2. ACHTERGROND VAN HET VOORSTEL

2.1. Bijzondere status van de EU binnen de OIV

Momenteel zijn 46 landen lid van de OIV, waaronder 20 lidstaten van de Unie. De Unie is geen lid van de OIV. Sinds 20 oktober 2017 heeft de OIV de Unie echter de bijzondere status verleend waarin artikel 4 van het reglement van orde van de OIV voorziet, die haar in staat stelt te interveniëren in de werkzaamheden van de commissies, subcommissies en deskundigengroepen, en de bijeenkomsten van de algemene vergadering en van het uitvoerend comité bij te wonen.

2.2. De OIV

De Internationale Organisatie voor Wijnbouw en Wijnbereiding (OIV – Organisation internationale de la vigne et du vin) is een intergouvernementele wetenschappelijke en technische organisatie die werkzaam is op het gebied van wijnbouw, wijn, dranken op basis van wijn, tafeldruiven, krenten en rozijnen en andere wijnbouwproducten. De doelstellingen van de OIV zijn (i) voorlichting geven over maatregelen waarbij rekening kan worden gehouden met de bezorgdheid van producenten, consumenten en andere spelers in de sector wijnbouwproducten, (ii) andere internationale organisaties die bij standaardiseringsactiviteiten betrokken zijn, bijstaan en (iii) bijdragen aan de internationale harmonisatie van bestaande praktijken en normen.
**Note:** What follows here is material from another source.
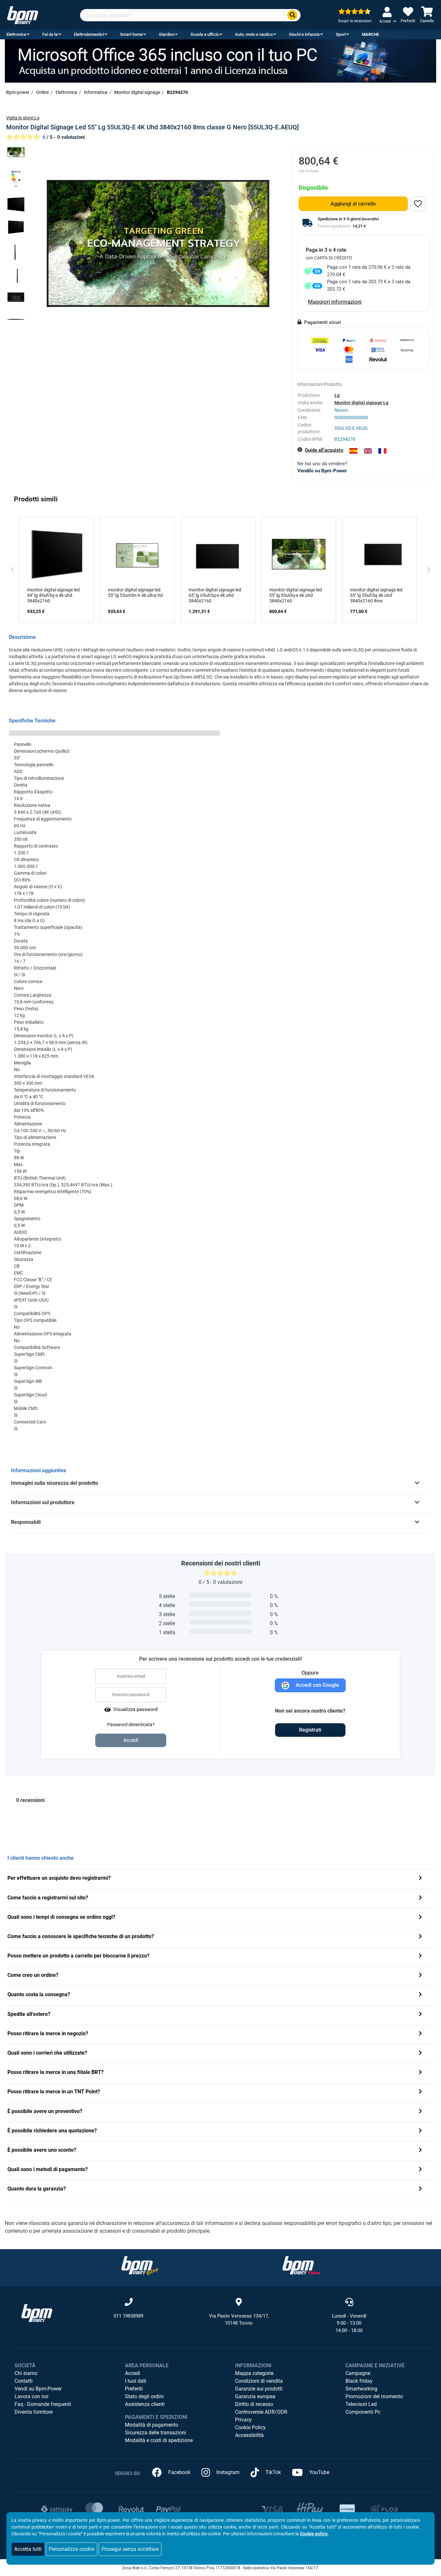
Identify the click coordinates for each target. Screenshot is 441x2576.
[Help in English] (368, 451)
2.3. De beoogde handeling van de OIV

De volgende algemene vergadering van de OIV vindt plaats op 23 november 2018 in Uruguay. In die context en in het licht van de besprekingen die zijn gevoerd in de groep van deskundigen die in april 2018 is bijeengekomen in Parijs, kan worden verwacht dat de onderstaande resoluties, die gevolgen hebben voor het recht van de Unie, ter goedkeuring op de agenda van de algemene vergadering zullen staan.

– Ontwerpresoluties OENO-TECHNO 14-567B en 14-567C voor de classificatie van voor de wijnproductie gebruikte stoffen als additieven of technische hulpstoffen.

Overeenkomstig artikel 80, lid 3, onder a), en artikel 90, lid 2, van Verordening (EU) nr. 1308/2013 zullen deze resoluties gevolgen hebben voor het recht van de Unie.

– Ontwerpresoluties OENO-SPECIF 15-573, 15-579, 16-603 en 16-604 voor de vaststelling van specificaties met betrekking tot de zuiverheid en de identiteit van bij oenologische procedés gebruikte stoffen. Deze oenologische procedés zijn door de OIV gepubliceerd en aanbevolen op voorwaarde dat de specificaties van de gebruikte stoffen worden vastgesteld (Internationale Code van oenologische procedés van de OIV, § 2.1.20 en § 3.4.14). Overeenkomstig artikel 80, lid 3, onder a), en artikel 90, lid 2, van Verordening (EU) nr. 1308/2013, en artikel 9 van Verordening (EG) nr. 606/2009 zullen deze resoluties gevolgen hebben voor het recht van de Unie.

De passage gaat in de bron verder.